Wednesday, June 17, 2009

Ink Blot Counterinsurgency

The new U.S. commander in Afghanistan is making noises that he will shift the emphasis away from looking for Taliban/Al Qaeda types in the eastern mountains of the country, and towards protecting the population. This would, of course, be consistent with the Army's newish counterinsurgency doctrine. He even suggested that there are not enough troops to do everything, and that securing population centers is the more important task, and that the metrics for success would internal commerce and how secure local leaders felt in their hometowns, rather than body counts or the number of insurgent attacks.

This sounds like good stuff, especially from an officer who made his reputation killing and capturing insurgents and terrorists. I wonder, though, if even this will produce enough troops on the ground to provide sufficient security for the population across a large country with poor transpration networks? And are the troops trained to take on this sort of task?

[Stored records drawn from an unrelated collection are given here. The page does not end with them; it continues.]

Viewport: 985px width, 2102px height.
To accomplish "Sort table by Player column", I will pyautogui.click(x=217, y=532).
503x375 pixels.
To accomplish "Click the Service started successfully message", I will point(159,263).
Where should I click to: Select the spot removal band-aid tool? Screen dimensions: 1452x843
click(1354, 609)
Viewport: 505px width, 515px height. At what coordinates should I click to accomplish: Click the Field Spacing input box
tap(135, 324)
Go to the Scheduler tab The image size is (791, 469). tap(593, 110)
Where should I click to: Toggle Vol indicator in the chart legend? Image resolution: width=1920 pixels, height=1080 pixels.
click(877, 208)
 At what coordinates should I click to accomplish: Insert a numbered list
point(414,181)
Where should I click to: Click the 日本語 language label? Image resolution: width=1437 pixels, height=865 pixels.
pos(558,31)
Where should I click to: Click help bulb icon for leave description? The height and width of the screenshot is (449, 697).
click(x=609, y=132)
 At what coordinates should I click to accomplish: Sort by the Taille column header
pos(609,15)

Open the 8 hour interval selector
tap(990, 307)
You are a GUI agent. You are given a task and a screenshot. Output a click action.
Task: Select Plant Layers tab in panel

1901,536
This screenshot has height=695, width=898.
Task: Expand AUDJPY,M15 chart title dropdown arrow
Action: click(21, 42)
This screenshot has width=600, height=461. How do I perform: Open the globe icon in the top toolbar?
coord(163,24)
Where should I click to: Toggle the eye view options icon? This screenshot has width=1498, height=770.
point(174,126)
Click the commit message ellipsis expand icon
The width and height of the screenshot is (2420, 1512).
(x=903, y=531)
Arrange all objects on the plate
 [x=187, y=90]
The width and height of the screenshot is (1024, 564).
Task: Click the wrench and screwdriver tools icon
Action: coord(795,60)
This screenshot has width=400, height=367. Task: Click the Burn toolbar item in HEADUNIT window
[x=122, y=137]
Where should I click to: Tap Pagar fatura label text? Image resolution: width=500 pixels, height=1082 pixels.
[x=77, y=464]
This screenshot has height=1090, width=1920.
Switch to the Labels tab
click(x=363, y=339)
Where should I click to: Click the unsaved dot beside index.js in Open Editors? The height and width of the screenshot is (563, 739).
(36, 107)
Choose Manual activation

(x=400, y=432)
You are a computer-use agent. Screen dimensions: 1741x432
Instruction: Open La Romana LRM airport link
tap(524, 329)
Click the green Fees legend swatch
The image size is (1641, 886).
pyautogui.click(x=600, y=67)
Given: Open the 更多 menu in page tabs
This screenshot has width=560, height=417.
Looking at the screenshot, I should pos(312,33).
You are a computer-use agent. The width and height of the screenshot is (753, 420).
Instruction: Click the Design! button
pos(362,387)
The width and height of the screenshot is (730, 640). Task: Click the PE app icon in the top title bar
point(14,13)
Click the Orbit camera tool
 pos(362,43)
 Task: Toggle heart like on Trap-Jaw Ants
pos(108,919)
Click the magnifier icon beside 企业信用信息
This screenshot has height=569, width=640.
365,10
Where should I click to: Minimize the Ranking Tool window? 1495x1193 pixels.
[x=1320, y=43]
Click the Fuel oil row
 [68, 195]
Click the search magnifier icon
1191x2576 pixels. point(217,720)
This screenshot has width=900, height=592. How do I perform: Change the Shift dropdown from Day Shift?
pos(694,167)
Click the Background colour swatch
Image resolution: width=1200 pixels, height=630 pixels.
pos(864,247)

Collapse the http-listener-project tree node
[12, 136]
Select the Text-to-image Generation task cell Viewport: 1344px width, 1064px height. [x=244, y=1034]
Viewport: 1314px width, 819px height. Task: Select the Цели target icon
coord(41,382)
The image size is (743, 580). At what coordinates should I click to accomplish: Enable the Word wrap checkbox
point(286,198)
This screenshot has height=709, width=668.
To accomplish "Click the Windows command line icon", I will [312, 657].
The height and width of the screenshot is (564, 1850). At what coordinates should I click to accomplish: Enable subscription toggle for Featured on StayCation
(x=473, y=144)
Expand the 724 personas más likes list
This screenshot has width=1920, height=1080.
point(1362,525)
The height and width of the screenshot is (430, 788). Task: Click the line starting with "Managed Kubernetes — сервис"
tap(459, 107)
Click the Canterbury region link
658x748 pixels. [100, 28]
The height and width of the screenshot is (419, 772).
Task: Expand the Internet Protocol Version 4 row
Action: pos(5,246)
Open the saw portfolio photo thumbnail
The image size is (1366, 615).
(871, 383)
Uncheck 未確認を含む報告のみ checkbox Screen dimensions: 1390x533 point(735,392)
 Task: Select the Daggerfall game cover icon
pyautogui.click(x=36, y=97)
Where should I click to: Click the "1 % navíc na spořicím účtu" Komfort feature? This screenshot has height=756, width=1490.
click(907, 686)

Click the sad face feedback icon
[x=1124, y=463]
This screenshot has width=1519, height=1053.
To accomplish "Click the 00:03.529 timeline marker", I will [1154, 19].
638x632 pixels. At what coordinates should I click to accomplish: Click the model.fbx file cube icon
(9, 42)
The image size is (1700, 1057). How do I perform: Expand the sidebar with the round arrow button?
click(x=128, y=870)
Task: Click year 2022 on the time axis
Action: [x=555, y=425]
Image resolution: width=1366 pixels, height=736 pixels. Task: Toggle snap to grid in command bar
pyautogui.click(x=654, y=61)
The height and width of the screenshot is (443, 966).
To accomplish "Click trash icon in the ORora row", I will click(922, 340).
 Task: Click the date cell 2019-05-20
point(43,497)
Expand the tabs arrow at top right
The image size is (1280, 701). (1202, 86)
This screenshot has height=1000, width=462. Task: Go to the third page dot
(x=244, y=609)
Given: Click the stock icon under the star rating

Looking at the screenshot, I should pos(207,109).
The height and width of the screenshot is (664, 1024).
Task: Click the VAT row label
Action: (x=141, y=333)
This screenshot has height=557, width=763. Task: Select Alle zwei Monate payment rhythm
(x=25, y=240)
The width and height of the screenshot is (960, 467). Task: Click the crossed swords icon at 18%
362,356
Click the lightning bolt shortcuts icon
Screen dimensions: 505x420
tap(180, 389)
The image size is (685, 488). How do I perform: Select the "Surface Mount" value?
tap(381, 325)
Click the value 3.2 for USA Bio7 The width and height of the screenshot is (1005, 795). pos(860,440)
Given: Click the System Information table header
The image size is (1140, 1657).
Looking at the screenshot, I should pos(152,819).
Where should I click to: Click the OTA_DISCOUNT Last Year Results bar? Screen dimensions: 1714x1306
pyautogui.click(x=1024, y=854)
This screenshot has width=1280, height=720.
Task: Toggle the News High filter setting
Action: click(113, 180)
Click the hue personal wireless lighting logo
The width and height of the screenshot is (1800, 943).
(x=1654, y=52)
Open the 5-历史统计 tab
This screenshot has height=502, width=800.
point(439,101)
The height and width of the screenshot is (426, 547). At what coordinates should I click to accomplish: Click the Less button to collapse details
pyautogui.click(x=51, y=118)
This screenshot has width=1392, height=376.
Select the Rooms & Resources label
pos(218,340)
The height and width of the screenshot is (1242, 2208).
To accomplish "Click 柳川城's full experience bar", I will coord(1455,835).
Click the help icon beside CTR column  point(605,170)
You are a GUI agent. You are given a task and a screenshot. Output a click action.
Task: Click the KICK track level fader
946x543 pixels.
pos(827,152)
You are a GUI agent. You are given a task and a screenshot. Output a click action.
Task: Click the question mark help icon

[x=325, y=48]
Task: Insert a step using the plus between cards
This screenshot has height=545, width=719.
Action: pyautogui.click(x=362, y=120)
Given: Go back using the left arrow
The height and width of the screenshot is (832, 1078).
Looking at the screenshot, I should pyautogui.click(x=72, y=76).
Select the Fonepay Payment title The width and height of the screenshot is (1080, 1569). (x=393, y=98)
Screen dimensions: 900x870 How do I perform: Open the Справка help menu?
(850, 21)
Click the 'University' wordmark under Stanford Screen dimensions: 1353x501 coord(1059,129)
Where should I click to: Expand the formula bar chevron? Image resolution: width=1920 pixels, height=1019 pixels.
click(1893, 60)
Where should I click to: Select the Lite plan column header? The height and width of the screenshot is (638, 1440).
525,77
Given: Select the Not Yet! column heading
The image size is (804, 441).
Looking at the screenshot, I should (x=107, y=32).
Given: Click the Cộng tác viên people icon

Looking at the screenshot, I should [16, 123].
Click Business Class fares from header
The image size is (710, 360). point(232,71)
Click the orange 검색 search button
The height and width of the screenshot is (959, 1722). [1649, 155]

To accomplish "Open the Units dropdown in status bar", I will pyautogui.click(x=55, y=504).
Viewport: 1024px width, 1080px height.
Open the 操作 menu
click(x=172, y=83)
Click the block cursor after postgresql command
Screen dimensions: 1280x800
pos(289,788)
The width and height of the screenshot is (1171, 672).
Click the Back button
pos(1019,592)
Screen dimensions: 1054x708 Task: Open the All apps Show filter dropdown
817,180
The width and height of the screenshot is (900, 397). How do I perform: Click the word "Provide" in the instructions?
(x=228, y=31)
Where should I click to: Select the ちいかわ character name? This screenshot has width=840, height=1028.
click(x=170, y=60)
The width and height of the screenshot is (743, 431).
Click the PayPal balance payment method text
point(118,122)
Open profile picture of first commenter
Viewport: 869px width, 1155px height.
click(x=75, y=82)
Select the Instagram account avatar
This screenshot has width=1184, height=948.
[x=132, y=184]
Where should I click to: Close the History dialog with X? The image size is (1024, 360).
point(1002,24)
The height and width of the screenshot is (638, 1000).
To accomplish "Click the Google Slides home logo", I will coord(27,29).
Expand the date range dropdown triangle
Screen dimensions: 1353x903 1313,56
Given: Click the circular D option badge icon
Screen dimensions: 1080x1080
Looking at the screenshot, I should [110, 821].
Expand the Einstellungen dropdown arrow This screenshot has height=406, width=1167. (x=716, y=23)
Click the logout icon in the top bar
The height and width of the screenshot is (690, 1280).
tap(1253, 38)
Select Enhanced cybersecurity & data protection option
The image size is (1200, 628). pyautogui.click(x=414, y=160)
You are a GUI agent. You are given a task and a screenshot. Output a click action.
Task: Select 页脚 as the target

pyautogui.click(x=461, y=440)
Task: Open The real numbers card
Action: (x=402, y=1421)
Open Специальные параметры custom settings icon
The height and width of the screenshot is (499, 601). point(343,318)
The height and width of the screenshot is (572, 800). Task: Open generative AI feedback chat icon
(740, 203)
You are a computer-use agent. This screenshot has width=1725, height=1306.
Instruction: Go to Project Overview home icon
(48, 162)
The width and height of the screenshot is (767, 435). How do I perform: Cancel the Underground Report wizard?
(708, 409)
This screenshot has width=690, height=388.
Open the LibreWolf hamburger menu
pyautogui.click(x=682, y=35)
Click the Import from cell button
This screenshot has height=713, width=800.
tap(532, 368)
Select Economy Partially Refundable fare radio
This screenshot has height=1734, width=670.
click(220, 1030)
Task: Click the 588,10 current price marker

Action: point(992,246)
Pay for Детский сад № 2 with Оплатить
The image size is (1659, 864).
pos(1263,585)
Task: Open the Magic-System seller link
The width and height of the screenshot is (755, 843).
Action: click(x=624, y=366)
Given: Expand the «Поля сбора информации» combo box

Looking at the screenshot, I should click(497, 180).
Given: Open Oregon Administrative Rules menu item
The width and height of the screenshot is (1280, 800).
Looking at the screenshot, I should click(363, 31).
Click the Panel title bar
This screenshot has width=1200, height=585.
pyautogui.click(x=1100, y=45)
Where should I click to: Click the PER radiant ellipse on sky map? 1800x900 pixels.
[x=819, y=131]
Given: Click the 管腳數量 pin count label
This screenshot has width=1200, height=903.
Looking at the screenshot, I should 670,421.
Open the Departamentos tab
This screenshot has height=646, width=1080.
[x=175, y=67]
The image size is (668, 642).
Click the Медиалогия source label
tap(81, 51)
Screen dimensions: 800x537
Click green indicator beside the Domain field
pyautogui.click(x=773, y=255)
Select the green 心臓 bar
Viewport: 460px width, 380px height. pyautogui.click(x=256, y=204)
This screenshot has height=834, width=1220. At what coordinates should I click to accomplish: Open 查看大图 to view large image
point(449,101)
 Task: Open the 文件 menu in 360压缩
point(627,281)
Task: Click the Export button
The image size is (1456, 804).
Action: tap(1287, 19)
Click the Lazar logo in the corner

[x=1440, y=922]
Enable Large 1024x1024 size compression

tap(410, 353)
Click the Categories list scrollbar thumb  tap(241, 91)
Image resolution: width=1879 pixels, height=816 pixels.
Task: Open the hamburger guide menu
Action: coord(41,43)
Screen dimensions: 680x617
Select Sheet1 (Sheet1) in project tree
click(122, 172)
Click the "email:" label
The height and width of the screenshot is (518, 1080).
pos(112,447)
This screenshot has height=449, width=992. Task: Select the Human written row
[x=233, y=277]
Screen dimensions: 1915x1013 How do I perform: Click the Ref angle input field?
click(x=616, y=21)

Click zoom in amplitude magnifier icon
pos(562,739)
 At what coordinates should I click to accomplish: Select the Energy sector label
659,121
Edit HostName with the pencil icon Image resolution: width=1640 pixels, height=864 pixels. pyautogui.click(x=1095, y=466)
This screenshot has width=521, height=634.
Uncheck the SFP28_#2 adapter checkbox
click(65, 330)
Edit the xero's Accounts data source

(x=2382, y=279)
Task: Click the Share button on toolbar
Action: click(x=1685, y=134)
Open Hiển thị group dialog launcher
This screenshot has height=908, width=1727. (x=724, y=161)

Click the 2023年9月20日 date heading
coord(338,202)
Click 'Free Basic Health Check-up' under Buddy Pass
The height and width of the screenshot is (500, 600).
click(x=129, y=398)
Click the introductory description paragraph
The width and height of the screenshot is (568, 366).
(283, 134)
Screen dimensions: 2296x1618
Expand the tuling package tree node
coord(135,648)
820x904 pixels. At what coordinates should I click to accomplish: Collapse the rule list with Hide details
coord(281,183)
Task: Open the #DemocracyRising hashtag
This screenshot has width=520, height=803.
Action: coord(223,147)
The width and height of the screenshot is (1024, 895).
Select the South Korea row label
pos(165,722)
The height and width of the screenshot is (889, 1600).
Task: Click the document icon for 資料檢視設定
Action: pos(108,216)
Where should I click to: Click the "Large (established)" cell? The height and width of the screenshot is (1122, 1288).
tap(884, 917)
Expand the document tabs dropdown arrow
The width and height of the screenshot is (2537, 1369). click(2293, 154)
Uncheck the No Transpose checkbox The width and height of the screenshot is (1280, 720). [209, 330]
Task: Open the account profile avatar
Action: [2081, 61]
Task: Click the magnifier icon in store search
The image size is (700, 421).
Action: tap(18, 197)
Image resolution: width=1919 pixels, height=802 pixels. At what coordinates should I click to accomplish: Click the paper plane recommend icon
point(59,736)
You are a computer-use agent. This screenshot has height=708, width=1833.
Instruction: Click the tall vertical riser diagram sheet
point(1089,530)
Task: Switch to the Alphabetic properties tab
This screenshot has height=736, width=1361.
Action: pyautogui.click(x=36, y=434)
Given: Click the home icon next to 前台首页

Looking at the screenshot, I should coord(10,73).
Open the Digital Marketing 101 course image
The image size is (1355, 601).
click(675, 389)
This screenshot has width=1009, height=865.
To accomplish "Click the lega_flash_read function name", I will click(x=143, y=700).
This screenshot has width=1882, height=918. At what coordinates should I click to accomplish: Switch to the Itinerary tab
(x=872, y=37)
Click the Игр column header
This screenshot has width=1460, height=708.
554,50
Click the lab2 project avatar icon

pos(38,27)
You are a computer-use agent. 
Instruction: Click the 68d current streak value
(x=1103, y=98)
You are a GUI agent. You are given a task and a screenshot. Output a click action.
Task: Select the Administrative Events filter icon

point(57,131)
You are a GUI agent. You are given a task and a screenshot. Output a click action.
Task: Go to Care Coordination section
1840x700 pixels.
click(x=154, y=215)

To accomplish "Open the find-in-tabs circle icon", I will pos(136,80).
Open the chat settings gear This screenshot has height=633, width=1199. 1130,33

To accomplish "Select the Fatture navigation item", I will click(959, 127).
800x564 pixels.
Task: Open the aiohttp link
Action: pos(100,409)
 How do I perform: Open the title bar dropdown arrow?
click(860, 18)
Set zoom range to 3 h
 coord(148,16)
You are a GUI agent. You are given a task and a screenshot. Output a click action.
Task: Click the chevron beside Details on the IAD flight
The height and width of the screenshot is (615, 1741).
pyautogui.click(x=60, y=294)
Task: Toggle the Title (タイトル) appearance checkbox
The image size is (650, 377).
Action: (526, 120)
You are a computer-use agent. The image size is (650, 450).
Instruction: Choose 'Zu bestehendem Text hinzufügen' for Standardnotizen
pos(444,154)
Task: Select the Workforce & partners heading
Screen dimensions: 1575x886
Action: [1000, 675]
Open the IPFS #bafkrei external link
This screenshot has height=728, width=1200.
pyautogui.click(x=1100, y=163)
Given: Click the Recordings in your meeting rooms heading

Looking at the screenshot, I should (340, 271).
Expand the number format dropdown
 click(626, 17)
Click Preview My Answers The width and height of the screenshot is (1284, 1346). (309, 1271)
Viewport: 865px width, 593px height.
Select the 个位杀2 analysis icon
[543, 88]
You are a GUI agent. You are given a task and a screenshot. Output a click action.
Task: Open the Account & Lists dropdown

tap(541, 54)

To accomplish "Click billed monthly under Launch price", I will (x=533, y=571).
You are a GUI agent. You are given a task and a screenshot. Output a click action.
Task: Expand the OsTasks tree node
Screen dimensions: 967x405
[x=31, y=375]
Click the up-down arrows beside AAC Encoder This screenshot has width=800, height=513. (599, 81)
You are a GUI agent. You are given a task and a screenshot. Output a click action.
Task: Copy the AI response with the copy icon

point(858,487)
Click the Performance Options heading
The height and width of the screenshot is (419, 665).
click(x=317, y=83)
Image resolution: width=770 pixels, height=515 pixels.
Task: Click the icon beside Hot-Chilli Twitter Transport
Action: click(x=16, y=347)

More important, though, is how the insurgents would respond to such a move. The shift in emphasis is premised on the "ink blot" logic which suggests improving things in some population centers, and this happiness will then spread to neighboring areas while the insurgent sit in the mountains waiting to shoot at Americans. But they might not wait. Their goals are not to control the mountains, so that will not satify them. Instead, they may resort to more terrorist attacks and bombings in the same population centers that the Americans are trying to secure, with the objectives of staying politically relevant and showing that the Americans are not really in control. So this strategy might lead to more, not less, terrorism. The hope, I guess, is that this would be a short run response, and that over the longer run the locals would turn on the insurgents as they see how well the Americans are securing them.